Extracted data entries
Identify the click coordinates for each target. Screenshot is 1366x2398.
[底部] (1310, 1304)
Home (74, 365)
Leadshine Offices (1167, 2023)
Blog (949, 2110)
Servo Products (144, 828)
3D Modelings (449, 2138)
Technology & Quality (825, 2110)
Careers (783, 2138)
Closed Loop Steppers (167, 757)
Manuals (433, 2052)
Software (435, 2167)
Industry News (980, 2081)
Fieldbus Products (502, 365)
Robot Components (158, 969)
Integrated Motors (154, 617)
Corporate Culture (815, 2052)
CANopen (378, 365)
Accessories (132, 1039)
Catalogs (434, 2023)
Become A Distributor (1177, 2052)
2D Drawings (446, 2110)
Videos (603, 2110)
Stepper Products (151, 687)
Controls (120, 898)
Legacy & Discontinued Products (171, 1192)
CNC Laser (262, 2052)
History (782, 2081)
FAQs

- _WORK REQUEST_
Repeat only the lines above, from the first line of the entries through the line that contains "Integrated Motors (154, 617)", including both ends.

- _RESPONSE_
Identify the click coordinates for each target. Screenshot is 1366x2398.
[底部] (1310, 1304)
Home (74, 365)
Leadshine Offices (1167, 2023)
Blog (949, 2110)
Servo Products (144, 828)
3D Modelings (449, 2138)
Technology & Quality (825, 2110)
Careers (783, 2138)
Closed Loop Steppers (167, 757)
Manuals (433, 2052)
Software (435, 2167)
Industry News (980, 2081)
Fieldbus Products (502, 365)
Robot Components (158, 969)
Integrated Motors (154, 617)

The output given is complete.